Acquittal, By Design

For whatever reason, too many people accused of a crime now-a-days choose to accept a plea bargain and forego their constitutional right to a jury trial.[i] There are so many theories and reasons why this might be the situation, but I am here to offer a contrary perspective on why there should be more jury trials. Juries were originally designed to acquit.

Contrary to popular belief, I am here to tell you that the purpose and function of a criminal jury is to acquit the accused. Justice Thurgood Marshall once wrote, “I begin from the fundamental premise, which hardly bears repeating, that ‘[t]he purpose of a trial is as much the acquittal of an innocent person as it is the conviction of a guilty one.’[ii] Think about Justice Marshall’s statement. As a society, we have forgotten that a criminal jury trial is just as much about clearing the accused’s name as it is obtaining a conviction. The other thing that people often fail to appreciate is this: as long as there are no constitutional errors that interfered with jury trial right and process, whatever verdict a criminal jury returns is justice because the system worked.[iii]

During jury selection, I talk with the potential jurors about this idea that this criminal trial is also about clearing my client’s name. It is my client’s chance to get their liberty, freedom, and peace of mind back as it is anything else. As we discuss this topic during the selection process, it is always interesting for me to see few light bulbs go off above potential juror’s heads as they have a Eureka moment. Many of them have never considered that a trial could be for that purpose. In all honesty, how many Americans think of a criminal trial as the mechanism to clear the accused’s name? Probably very, very few. The truth is Americans are incessantly bombarded by media accounts of criminal atrocities all day long.

Our founders realized that the criminal justice system needed to be fair (otherwise what was the point?) After the ratification of the new constitution, the citizens of the several states realized that the new government without institutional checks could perpetrate the same atrocities on the citizens as the British troops did prior to Independence. Out of this dilemma, the Bills of Rights was born.

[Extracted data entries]

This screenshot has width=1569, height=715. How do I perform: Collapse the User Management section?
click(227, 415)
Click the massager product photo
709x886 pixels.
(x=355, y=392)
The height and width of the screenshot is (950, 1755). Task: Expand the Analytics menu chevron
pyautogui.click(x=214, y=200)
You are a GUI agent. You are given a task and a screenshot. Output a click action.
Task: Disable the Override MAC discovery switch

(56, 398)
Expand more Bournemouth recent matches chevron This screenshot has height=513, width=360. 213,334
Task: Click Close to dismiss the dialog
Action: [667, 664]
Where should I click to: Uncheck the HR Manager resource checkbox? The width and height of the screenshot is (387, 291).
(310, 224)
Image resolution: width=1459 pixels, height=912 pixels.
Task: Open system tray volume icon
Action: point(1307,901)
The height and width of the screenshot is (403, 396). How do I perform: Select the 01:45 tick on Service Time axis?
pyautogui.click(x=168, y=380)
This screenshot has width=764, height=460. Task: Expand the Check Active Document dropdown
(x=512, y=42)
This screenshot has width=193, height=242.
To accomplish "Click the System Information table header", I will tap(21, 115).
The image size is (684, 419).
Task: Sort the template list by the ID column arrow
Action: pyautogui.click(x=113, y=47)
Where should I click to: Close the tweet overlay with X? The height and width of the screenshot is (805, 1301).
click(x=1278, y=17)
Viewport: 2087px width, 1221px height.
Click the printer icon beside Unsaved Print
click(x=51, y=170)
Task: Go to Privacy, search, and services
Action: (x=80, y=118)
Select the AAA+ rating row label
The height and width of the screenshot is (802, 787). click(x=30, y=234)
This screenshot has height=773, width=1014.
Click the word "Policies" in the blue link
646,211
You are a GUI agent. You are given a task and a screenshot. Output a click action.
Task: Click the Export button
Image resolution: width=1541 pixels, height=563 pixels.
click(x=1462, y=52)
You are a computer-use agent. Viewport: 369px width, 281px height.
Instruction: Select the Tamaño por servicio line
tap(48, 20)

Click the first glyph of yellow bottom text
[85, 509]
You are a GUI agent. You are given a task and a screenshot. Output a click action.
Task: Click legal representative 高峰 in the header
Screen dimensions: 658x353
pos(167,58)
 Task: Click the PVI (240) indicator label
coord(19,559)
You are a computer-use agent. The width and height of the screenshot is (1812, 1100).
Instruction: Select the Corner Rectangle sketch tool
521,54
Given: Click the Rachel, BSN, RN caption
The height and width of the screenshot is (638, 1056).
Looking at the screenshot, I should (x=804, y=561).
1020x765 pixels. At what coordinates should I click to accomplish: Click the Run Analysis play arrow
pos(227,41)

# LIST OF TASKS
**A.** Write out again the part of the jury trial essay starting with "For whatever reason, too" and going on through "designed to acquit.".
**B.** In the jury trial essay, who wrote that the purpose of a trial is as much the acquittal of an innocent person as it is the conviction of a guilty one?
**C.** Finish out the next part of the jury trial essay, picking up after its final sentence.
The records are material kept apart from the jury trial essay.

# ANSWERS FOR THIS EXERCISE
**A.**
For whatever reason, too many people accused of a crime now-a-days choose to accept a plea bargain and forego their constitutional right to a jury trial.[i] There are so many theories and reasons why this might be the situation, but I am here to offer a contrary perspective on why there should be more jury trials. Juries were originally designed to acquit.

**B.** Justice Thurgood Marshall.

**C.**
Over time, the founders put in place a few major constitutional mechanisms to protect the integrity of the system of the criminal justice system. These included a speedy and public trial (i.e., no star chambers or drumhead trials), a trial in the jurisdiction where the crime had occurred, notice as to the charges (i.e., no more secret charges), to confront and cross-examine the witness against the defendant, the assistance of counsel for a defense, no more excessive fines, the right to remain silent, and reasonable terms of release on bail pending trial. All these rights grew directly out of the years of abuse by the Crown. Many of these factors have now come to define what a fair trial should include.

Additionally, the new citizens realized that the most important part of the new criminal justice system was the jury. In no specific order, these mechanisms are:

  • the burden of proof,
  • proof beyond a reasonable doubt,
  • the presumption of innocence,
  • the right to confront and cross-examine, and
  • the right to remain silent.

Each factor is a legal beast, but together these constitutional components complement each other to form the foundation of our system of justice.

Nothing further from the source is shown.